I'd like to offer an appology to all. I simply miscounted the rounds and I will attempt to explain. On Tuesday I purchased the Glock 19 and bought some ammo at the same time. The owner limits everyone to 3 boxes per day and only FMJ. I asked for and he agreed to sell me, one box of JHP ammo since I had purchased the pistol. He went to the back room and came back with a small box, 20 count, of hollow point 9MM ammo. As I loaded the magazine that night I oriented the box in rows of 4 instead of rows of 5 which I am used to. As result, I mistakenly thought that I had put 17 rounds in the magazine. In fact I only got 14 rounds in it but I'll not even mention that. I got some great advice and learned a great deal from the posts.


----------



## PhilR. (Apr 25, 2007)

gilream said:


> It's time for me to Man Up here. This Crow tastes a little gamey!


heh heh... welcome to the club.....:mrgreen:


----------



## Supermanwoot (May 16, 2009)

DevilsJohnson said:


> You're best to not put more into the mag than what is supposed ot go in them. It can lead to a failure.


I was shooting a glock at the range the other day (now i think just because its a glock it had problems) and I had a LOT of trouble getting the 15th round in there even, and sure enough first shot: ejects the shell casing but then loads 1 and 1/2 rounds into the breech and the slide couldn't close all the way.

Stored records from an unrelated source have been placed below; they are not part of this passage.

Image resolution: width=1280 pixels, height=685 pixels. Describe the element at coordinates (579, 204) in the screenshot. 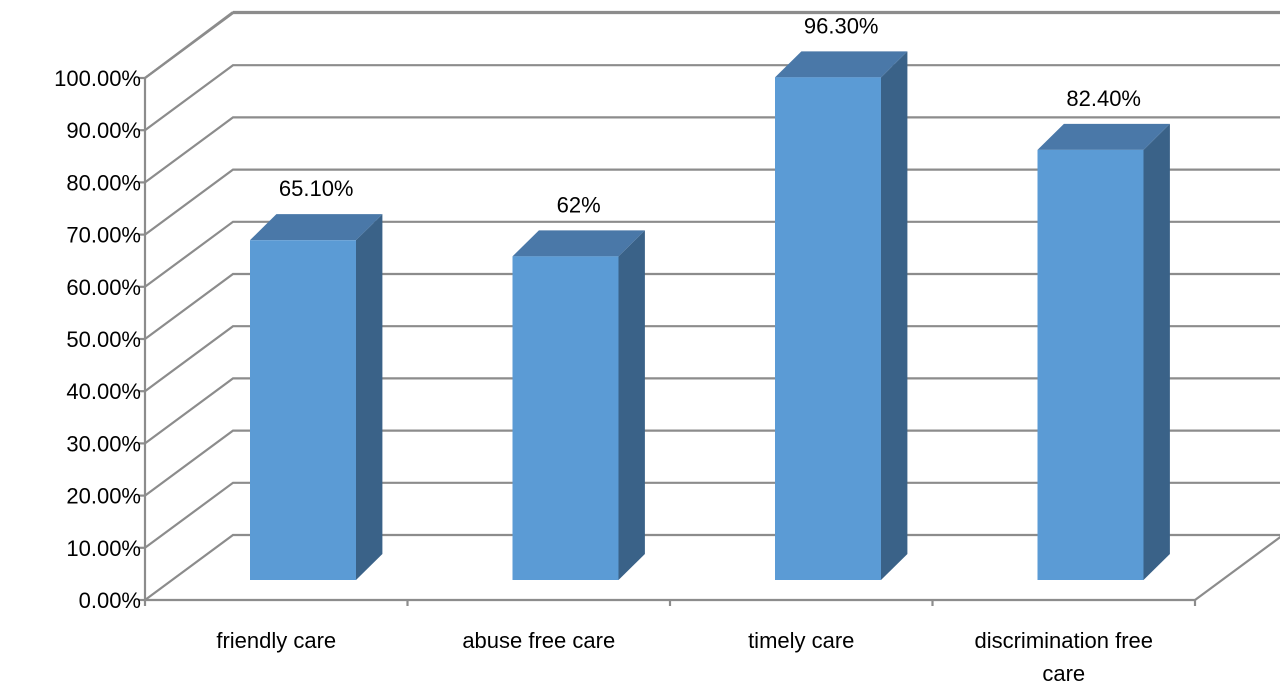

I see `data-label: 62%` at that location.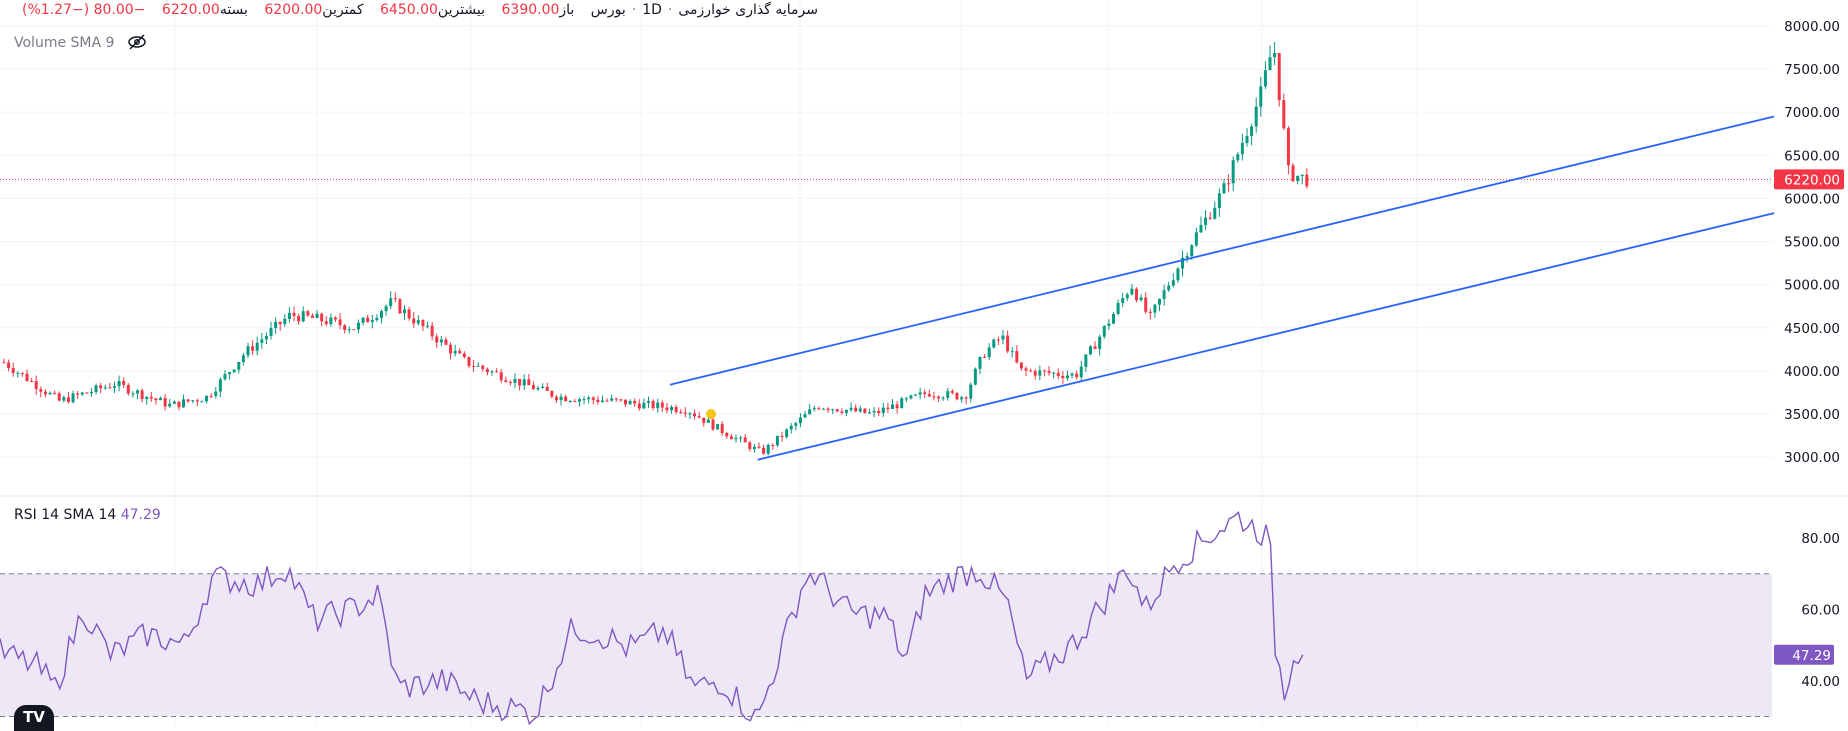 The height and width of the screenshot is (731, 1848). What do you see at coordinates (1820, 610) in the screenshot?
I see `rsi-axis: 80.00 60.00 40.00` at bounding box center [1820, 610].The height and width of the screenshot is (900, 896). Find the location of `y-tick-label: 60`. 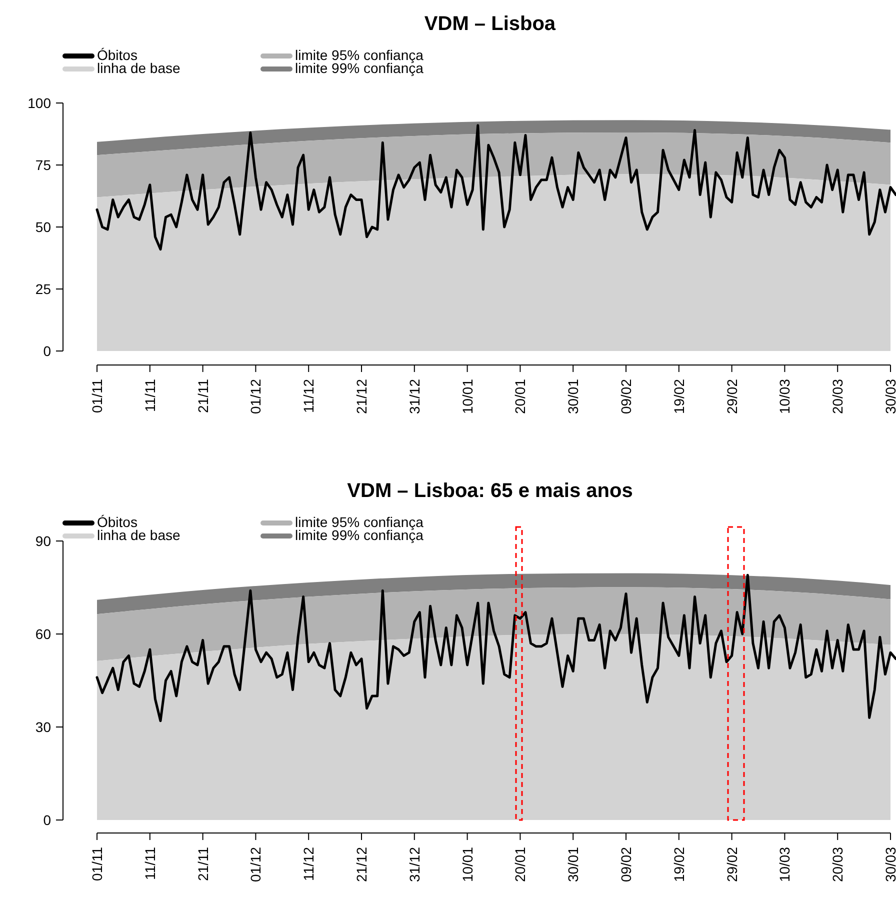

y-tick-label: 60 is located at coordinates (44, 634).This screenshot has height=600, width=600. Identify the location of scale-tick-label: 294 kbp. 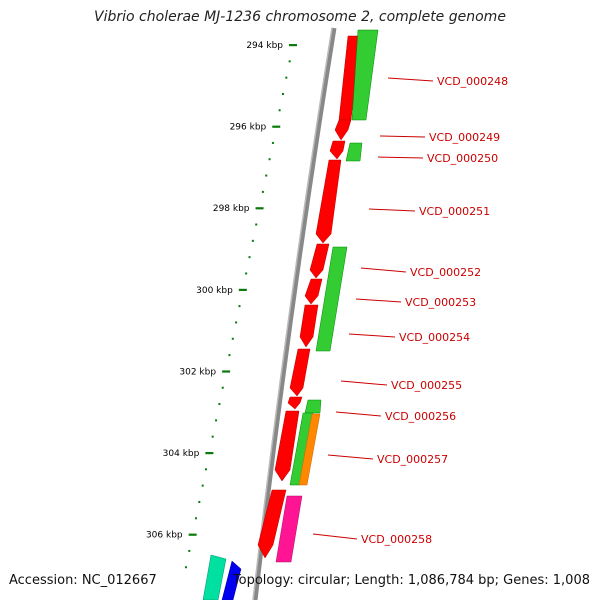
(264, 46).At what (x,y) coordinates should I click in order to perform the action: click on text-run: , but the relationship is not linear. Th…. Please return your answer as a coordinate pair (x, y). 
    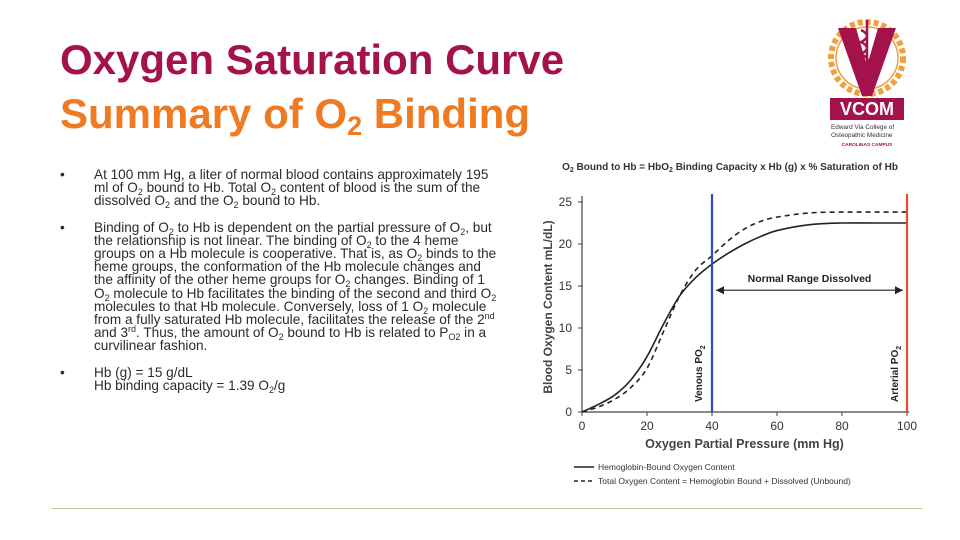
    Looking at the image, I should click on (293, 234).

then on the last shot the slide closed all the way and didnt stay action open despite being out of ammo... hmm glocks....


----------



## Guest (May 16, 2009)

Supermanwoot said:


> hmm glocks....


So you're saying that their motto *GLOCK PERFECTION* isn't totally accurate?


----------



## SaltyDog (Jan 1, 2009)

Supermanwoot said:


> I was shooting a glock at the range the other day (now i think just because its a glock it had problems) and I had a LOT of trouble getting the 15th round in there even, and sure enough first shot: ejects the shell casing but then loads 1 and 1/2 rounds into the breech and the slide couldn't close all the way.
> 
> then on the last shot the slide closed all the way and didnt stay action open despite being out of ammo... hmm glocks....


Well I don't think you can blame the Glock for that - whoever owns that Glock has some problems, weak magazine spring, weak or broken recoil spring or rod and it could be the ammo among other things.

It happened to my Sig P229 - the last round did not leave the slide locked back - changed out the magazine spring and it works fine.

I have an addictive SIGness and GLOCK ROCKS!


----------



## Supermanwoot (May 16, 2009)

scottaschultz said:


> So you're saying that their motto *GLOCK PERFECTION* isn't totally accurate?


ha i dont know why I threw this in this thread, I guess it was just an example of overloaded magazines and the glock in question was VERY USED, not that it should matter. Also, I have nothing against glocks, just an old magazine I'm sure


----------



## DevilsJohnson (Oct 21, 2007)

Yeah..That sounds like a wore out mag...It happens. I don't have a problem with Glocks either. I just don't want to own one :smt082


----------